Le médecin et collectionneur Giulio Mancini (1558-1630) définissait sa technique par « une lumière unie, qui arrive de côté sans reflet, comme dans une chambre aux murs noirs, éclairée par une fenêtre ; les ombres très sombres et les lumières très claires donnent du relief à la peinture ».
Nombre de peintres suivront sa manière d’élever le contraste de lumière à un moyen d’expression dramatique.
E.U.
Si tout le XVIIe siècle garde l’empreinte des Bolonais (Carrache, Reni, Dominiquin), force nous est de reconnaître que les plus grands peintres de cette époque – à l’exception de Nicolas Poussin – bénéficient sous une forme ou sous une autre de l’exemple de Caravage : Velázquez et Zurbarán en Espagne, Rubens, Rembrandt et Vermeer dans le nord de l’Europe.

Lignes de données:
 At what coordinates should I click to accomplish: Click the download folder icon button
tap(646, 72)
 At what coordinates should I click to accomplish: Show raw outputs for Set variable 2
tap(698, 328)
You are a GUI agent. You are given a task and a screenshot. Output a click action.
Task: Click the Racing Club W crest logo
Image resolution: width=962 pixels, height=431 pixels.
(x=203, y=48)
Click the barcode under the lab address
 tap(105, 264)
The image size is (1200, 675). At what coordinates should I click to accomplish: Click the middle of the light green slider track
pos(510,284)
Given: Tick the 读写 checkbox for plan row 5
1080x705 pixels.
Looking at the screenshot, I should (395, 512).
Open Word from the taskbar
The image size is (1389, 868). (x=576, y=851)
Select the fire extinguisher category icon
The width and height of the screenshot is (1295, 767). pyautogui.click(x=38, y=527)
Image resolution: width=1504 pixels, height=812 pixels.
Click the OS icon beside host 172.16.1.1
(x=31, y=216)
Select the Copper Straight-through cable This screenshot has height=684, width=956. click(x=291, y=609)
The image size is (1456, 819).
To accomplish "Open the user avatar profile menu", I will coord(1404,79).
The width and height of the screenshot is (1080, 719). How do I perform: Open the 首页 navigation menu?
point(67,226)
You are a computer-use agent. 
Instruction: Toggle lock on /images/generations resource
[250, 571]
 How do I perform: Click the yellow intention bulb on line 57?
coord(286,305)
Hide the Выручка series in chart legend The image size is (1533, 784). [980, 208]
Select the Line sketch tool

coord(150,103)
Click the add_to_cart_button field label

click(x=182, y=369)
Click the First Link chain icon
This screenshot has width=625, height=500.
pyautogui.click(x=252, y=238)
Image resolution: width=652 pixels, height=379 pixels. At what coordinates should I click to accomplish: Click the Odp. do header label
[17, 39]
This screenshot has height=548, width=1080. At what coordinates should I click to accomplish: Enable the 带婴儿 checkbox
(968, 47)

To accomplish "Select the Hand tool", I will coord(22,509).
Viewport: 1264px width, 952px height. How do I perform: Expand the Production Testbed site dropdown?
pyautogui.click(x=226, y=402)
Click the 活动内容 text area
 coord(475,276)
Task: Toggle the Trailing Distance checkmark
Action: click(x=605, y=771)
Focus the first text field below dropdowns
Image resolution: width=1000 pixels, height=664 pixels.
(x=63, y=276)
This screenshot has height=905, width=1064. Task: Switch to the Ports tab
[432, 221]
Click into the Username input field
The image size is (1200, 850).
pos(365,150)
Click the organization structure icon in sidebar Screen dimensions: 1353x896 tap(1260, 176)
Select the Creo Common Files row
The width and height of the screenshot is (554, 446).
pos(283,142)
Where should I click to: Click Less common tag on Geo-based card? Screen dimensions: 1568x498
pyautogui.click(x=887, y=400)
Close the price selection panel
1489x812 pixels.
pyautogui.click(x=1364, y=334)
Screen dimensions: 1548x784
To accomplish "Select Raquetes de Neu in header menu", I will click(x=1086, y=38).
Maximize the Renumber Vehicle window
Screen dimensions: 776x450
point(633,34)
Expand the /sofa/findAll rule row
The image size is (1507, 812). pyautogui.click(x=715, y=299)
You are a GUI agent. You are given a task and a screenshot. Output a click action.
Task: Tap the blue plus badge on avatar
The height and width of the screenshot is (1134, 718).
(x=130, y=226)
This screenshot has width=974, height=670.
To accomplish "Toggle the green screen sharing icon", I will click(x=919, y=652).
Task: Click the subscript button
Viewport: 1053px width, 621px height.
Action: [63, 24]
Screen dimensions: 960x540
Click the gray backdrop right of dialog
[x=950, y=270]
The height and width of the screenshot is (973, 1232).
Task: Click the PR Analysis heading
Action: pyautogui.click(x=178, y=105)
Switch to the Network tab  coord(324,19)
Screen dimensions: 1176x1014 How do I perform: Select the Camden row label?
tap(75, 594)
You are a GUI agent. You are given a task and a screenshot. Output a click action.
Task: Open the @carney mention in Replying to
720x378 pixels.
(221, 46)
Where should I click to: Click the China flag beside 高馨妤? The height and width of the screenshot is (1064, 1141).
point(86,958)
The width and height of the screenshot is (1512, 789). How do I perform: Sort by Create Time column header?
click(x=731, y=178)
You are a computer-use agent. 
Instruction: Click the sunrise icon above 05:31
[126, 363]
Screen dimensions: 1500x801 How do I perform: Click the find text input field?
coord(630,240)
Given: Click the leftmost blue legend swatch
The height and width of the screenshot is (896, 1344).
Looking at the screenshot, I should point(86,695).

* Objectifs:
1. Dans le texte sur Caravage, donnez tous les peintres d'Espagne et du nord de l'Europe qui, d'après lui, profitent de son exemple.
2. Recopiez le passage du texte sur Caravage de « Nombre de peintres » à « nord de l’Europe. » en remplaçant « Caravage » par « ce maître ».
3. Poursuivez le texte sur Caravage à partir de sa dernière phrase.
On peut se passer des lignes de données.

* Réponses:
1. Velázquez, Zurbarán, Rubens, Rembrandt, Vermeer

2.
Nombre de peintres suivront sa manière d’élever le contraste de lumière à un moyen d’expression dramatique.
E.U.
Si tout le XVIIe siècle garde l’empreinte des Bolonais (Carrache, Reni, Dominiquin), force nous est de reconnaître que les plus grands peintres de cette époque – à l’exception de Nicolas Poussin – bénéficient sous une forme ou sous une autre de l’exemple de ce maître : Velázquez et Zurbarán en Espagne, Rubens, Rembrandt et Vermeer dans le nord de l’Europe.

3.
La vie de Caravage est rythmée par de nombreux épisodes douloureux. Karel van Mander (1548-1606), l’auteur de la Vie des peintres (1604), décrit l’existence dissolue de l’artiste et reconnaît que, malgré son talent, il est bien difficile de se faire un ami de cet homme. Il ne se passe pas d’année sans que Caravage soit mêlé à quelque affaire équivoque ou sans qu’il ait une histoire grave avec la police. En 1605, il purge une peine de prison ; à sa libération, il blesse un homme et pour échapper aux poursuites il se réfugie à Gênes. Mais cette vie de violence ne l’empêche pas de peindre de nombreux chefs-d’œuvre pour des églises ou pour des princes.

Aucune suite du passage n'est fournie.